Language and the oral tradition have long served as central markers of Basque identity. Basques refer to themselves in their own language as Euskaldunak, or "speakers of Basque." The Basques who came to the western United States, first with the California Gold Rush and later to work as sheepherders, have retained their connection to Basque language and culture. As a result, the improvisational poetry tradition, known as bertsolaritza, is one of the most revered forms of Basque artistic expression. At festivals and gatherings, the bertsolari (poets) sing improvised rhyming stanzas in a variety of pre-determined forms on pre-selected topics in public verbal jousting sessions.
Jesus Arriada, Johnny Curutchet, Martin Goicoechea, and Jesus Goni delight audiences across the West with their fast-paced and witty vocal improvisations.

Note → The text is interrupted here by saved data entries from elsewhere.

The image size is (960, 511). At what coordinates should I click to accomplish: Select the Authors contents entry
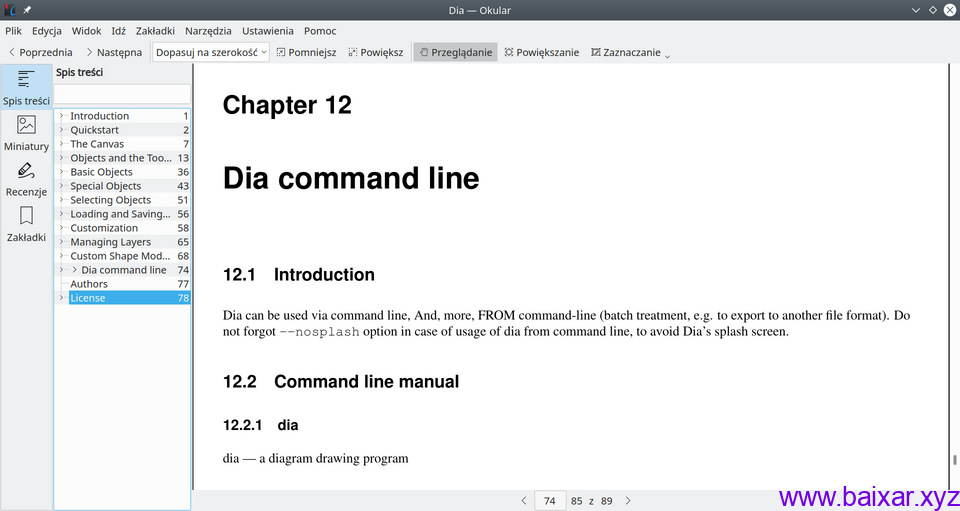[x=89, y=284]
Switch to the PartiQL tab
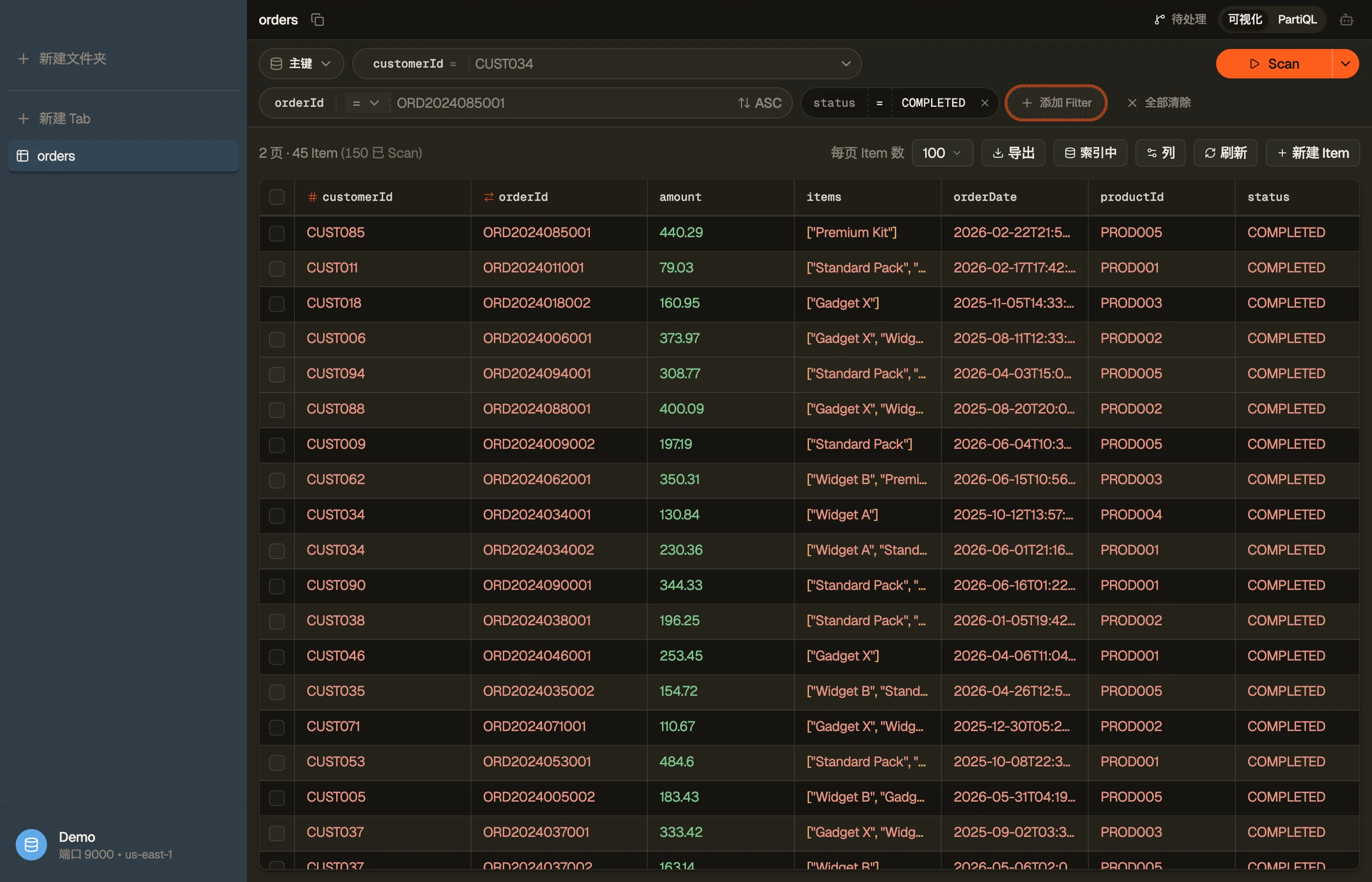Viewport: 1372px width, 882px height. pyautogui.click(x=1297, y=20)
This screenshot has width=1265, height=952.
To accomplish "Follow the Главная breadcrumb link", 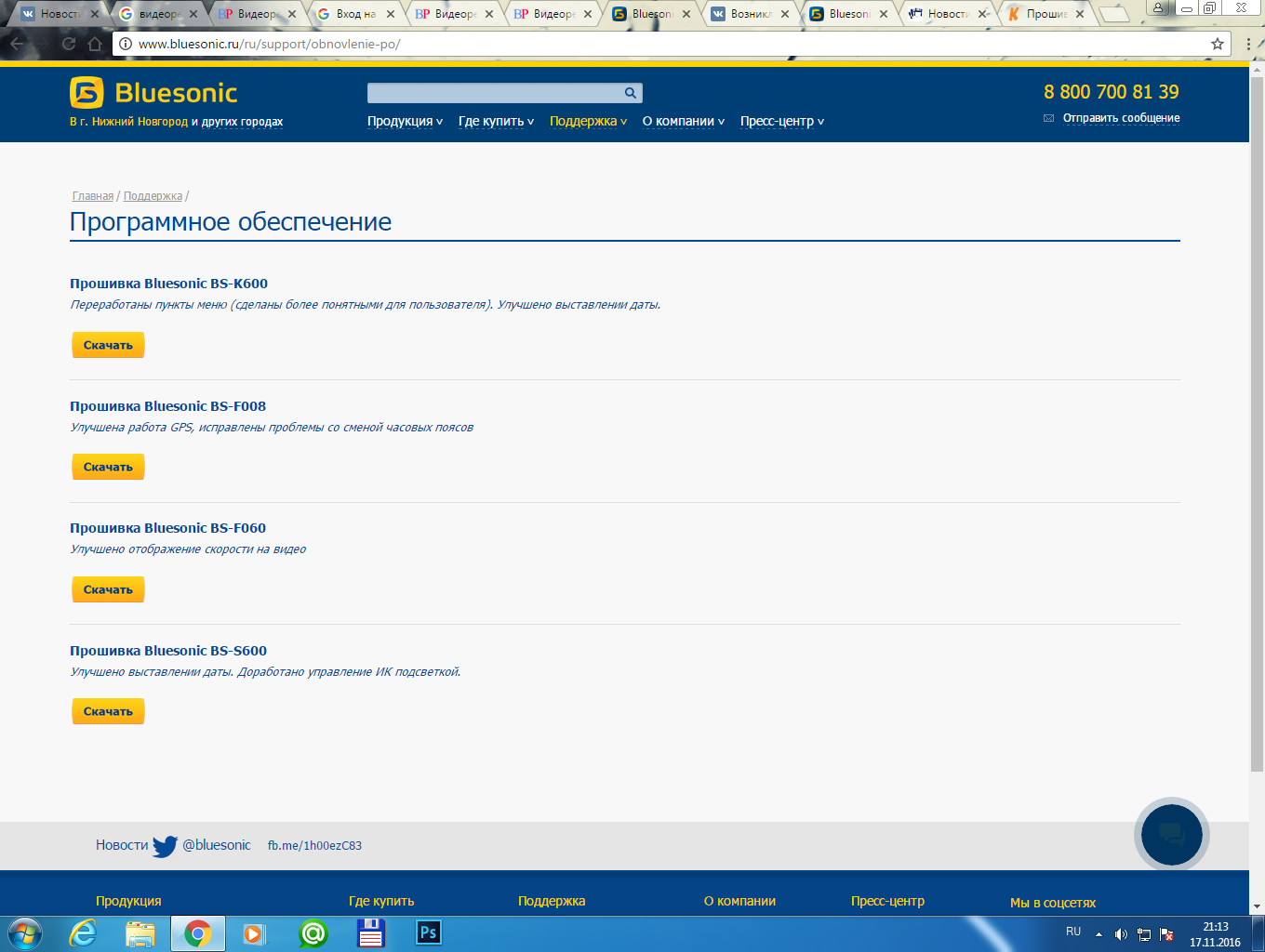I will 93,196.
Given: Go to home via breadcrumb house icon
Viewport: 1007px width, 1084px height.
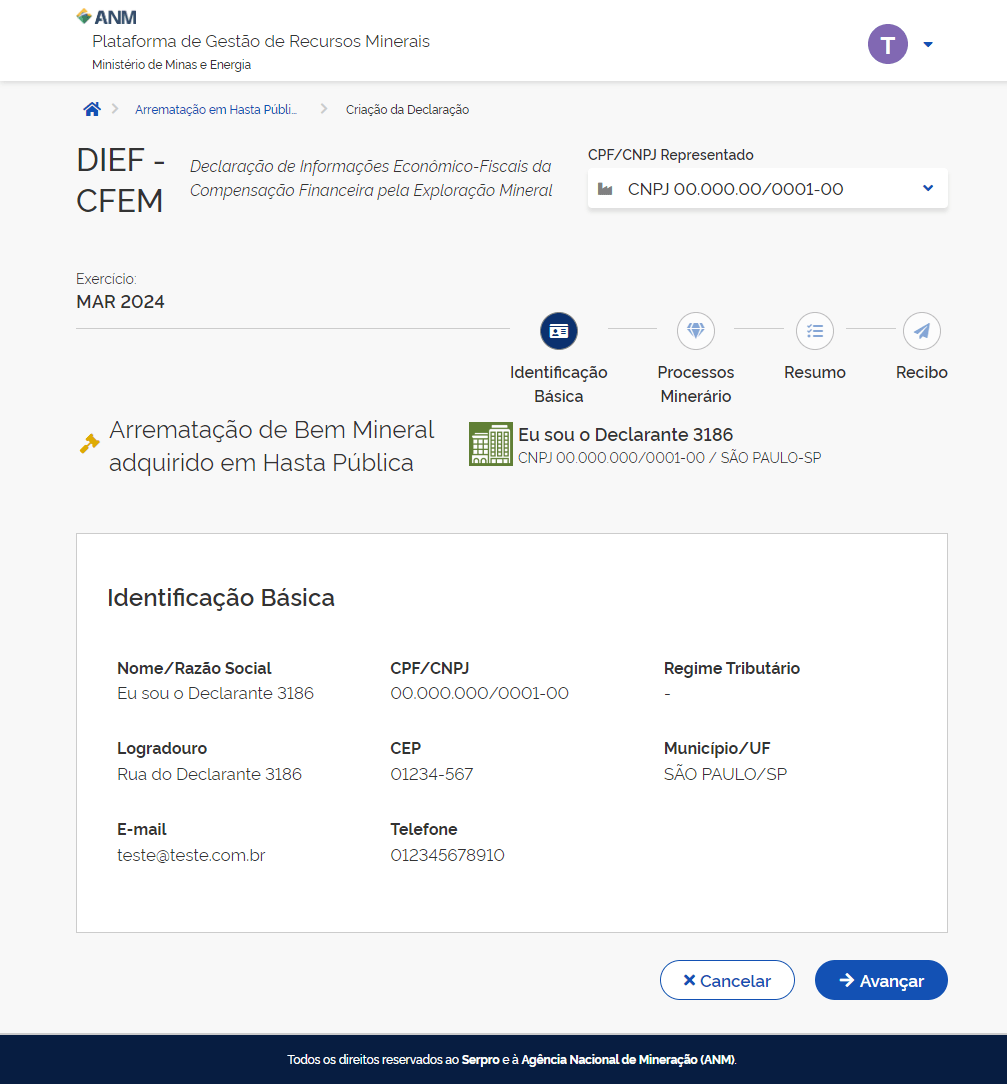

As Meg Glaser, Artistic Director of the Western Folklife Center, describes their skills: "They are respected widely for their strength of voice, skill in improvisation, gift of language, and knowledge of Basque culture." These four individuals demonstrate their poetic skills for enthusiastic audiences by expounding freely on a variety of topics, many relating to the life of the Basque sheepherder, such as lost love, lost wages, or lost sheep.
Lest we think their achievements are isolated or on the decline, we need to be reminded that Basque is one of the few languages in the world with a growing number of speakers. The 60,000 Basques in the United States celebrate their heritage with a variety of festivals and picnics across the West, including the annual Bertsolari Championship held since 1988 in Gardnerville, Nevada. In 1998, Martin Goicoechea participated in a simultaneous inter-continental bertsolari competition via satellite, linking Buffalo, Wyoming, with Tolosa, in the Basque region of Spain.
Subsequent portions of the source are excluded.